David Cameron has been accused of “scaremongering” over the claim that leaving the EU could lead to Calais-style migrant camps being established in parts of the UK.
The Prime Minister is to warn that exiting the bloc could cause a special arrangement where British border staff are allowed to check passports in Calais instead of Dover to be scrapped.
He is expected to say that such a change could cause refugee and migrant camps like the Calais “Jungle” to South-east England.
“The French would love to pull out of the arrangement,” a senior Downing Street source told the Daily Telegraph newspaper.

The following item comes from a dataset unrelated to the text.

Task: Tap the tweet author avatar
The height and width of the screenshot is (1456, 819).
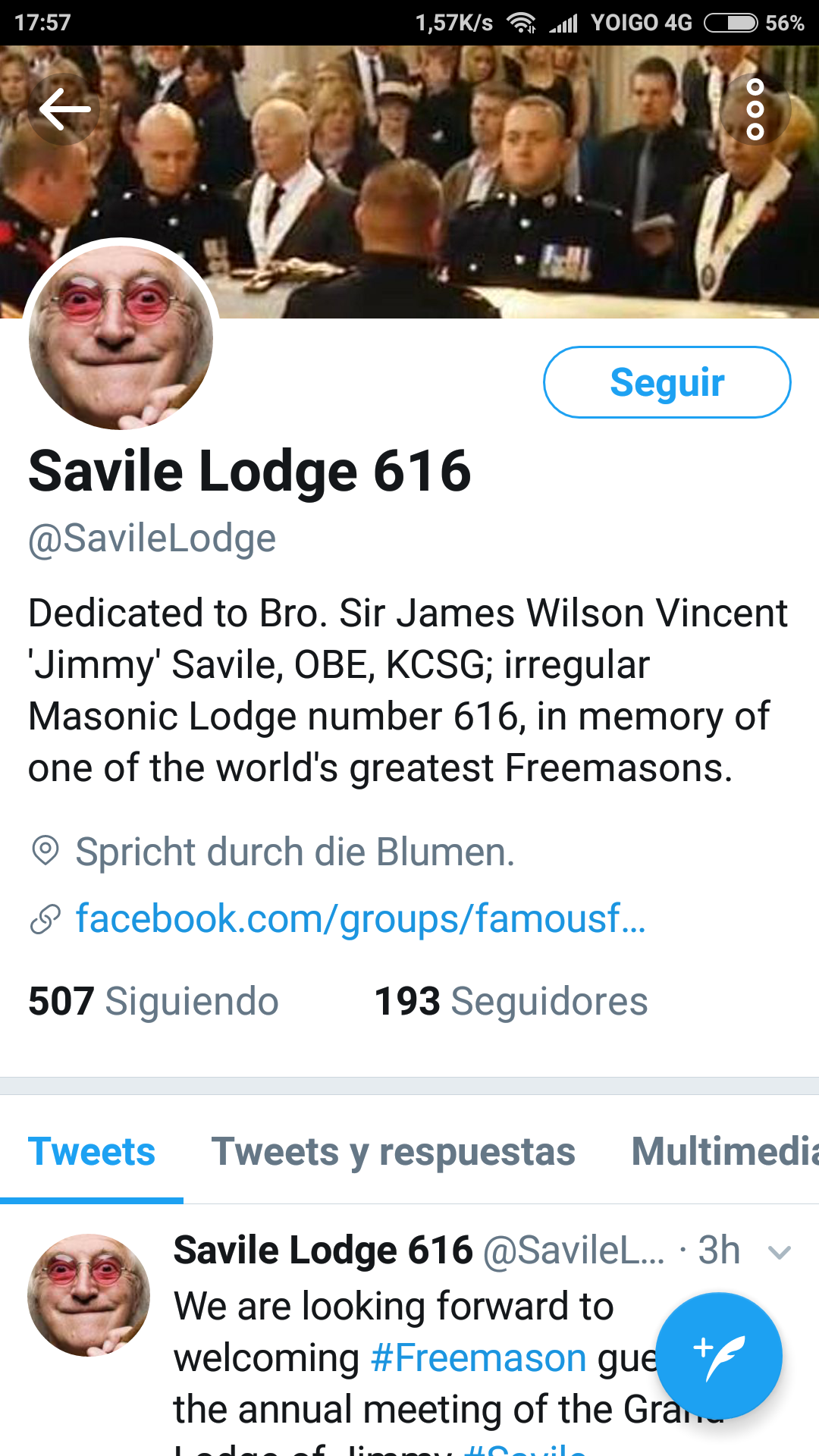Action: click(x=89, y=1295)
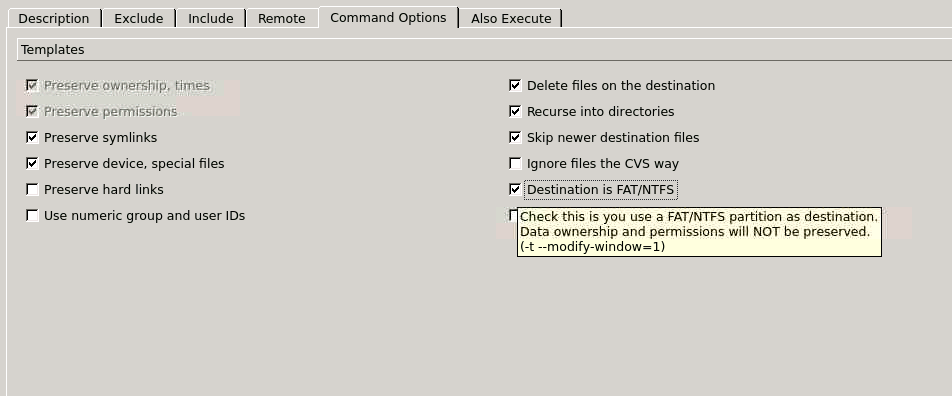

Vote Leave, one of the campaign groups hoping to leave the EU, says the arrangement is not related to Britain’s membership of the bloc and that it is arranged by a separate treaty.
“This is blatant scaremongering from Number 10 that has no grounding in reality," said Matthew Elliott, the group's chief executive.
“UK border controls are in France because of a bilateral treaty, not because of our EU membership, and a result of the camps in Calais, not the cause of them.
“Clearly, No 10 is in a blind panic over the failing renegotiation.”
The claim has been branded "preposterous" by one of Mr Cameron's own MPs and supporter of Brexit, David Davis, who accused the Prime Minister of desperation.
There are around 8,000 people living in a camp in Calais unable to get into the UK. There are also other camps in northern France, including at Dunkirk.
One of the stated reasons for some campaigners wanting to leave the EU is that it would give the UK control of its borders policy with regard to other EU countries.
Citizens of countries who are members of the bloc have freedom of movements between other nations and a number of EU leaders have said this principle is non-negotiable.
The row comes after former shadow home secretary David Davis warned that the PM’s “emergency brake” on immigration could in fact lead to a surge in migration to the UK before it was put in place.
A referendum on whether to leave the EU is to be held before the end of 2017 following Mr Cameron’s renegotiation of Britain’s membership.
A draft deal offered to the PM by European Council president Donald Tusk has however been derided by Tory eurosceptics are “thin gruel”, and also faces challenges being agreed to by other European Union leaders/
Senior Conservatives are expected to announce which way they will campaign on the upcoming referendum.
Two figures who can be expected to campaign in either direction are Boris Johnson and Michael Gove.